Porchlight Music Theatre revamps a revue of Sondheim trunk songs to hugely affecting effect.

Stephen Sondheim’s discard pile is any other musical-theater composer’s treasure trove. That’s the attitude, anyway, that led Craig Lucas and Norman René to cobble together a two-actor musical in 1980 from songs Sondheim cut from the final versions of Follies, A Little Night Music and Company, among other shows. The plot suggested by the resulting sung-through revue: Two lonely hearts types, alone in their apartments on adjacent floors of the same building, imagine reaching out to each other and the entire potential relationship that could follow, but all remains fantasy.

Director Jess McLeod and Porchlight Music Theatre, with Sondheim’s permission, have updated the show to intriguing effect (as have many, if not most, other productions since Marry Me a Little’s initial debut).
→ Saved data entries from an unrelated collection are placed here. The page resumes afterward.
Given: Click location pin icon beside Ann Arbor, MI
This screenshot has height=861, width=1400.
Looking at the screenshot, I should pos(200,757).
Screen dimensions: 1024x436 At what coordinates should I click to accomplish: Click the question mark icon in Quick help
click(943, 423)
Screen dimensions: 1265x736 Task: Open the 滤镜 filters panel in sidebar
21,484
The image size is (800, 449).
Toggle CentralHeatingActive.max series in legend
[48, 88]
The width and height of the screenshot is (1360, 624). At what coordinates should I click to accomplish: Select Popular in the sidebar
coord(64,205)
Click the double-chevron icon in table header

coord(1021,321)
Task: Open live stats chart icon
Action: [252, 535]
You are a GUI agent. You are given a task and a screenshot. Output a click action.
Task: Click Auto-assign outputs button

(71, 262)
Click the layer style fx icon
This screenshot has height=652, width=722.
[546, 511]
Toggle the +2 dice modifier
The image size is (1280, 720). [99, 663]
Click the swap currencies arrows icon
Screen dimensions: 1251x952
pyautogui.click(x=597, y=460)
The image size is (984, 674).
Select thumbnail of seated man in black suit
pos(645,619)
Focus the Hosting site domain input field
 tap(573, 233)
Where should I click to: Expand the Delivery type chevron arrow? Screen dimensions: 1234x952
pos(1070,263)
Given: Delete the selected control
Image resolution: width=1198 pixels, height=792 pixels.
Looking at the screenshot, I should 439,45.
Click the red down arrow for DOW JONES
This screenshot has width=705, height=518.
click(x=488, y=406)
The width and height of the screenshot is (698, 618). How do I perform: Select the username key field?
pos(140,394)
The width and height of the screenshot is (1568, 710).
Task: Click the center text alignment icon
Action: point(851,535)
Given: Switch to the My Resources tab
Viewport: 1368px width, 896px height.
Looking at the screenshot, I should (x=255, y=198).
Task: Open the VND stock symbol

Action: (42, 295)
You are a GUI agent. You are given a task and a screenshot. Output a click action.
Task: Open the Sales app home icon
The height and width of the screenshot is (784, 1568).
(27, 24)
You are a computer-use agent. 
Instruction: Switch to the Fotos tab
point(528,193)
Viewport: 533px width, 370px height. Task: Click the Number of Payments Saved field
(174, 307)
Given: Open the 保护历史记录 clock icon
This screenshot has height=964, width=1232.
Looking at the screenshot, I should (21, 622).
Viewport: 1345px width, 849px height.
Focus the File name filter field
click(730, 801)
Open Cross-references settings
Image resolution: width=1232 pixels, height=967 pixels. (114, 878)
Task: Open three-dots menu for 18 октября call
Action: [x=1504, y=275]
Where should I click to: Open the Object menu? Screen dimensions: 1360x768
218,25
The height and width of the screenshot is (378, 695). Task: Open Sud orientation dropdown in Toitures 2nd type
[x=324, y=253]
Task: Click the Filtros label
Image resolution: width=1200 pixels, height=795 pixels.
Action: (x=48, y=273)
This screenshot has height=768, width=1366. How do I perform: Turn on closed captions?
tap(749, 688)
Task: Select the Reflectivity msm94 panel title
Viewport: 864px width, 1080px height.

Working with Austin Cook, who pulls quadruple duty as one of the show’s two actors as well as its music director, orchestrator and sometimes onstage pianist, McLeod and company have pulled so-called “trunk songs” cut from later shows such as Into the Woods and Merrily We Roll Along, as well as numbers culled from more recently unearthed artifacts like the 1966 TV musical Evening Primrose, while also reordering some of the songs already present.

This iteration of the show, in my reading of it (though interpretations are certainly arguable), jettisons the fantasy conceit to instead depict the beginning, middle and unfortunate end of a real relationship between Cook’s songwriter character (as in Porchlight’s 2015 Sondheim on Sondheim, Cook is bearded and outfitted to suggest Sondheim himself) and Bethany Thomas’s photographer neighbor.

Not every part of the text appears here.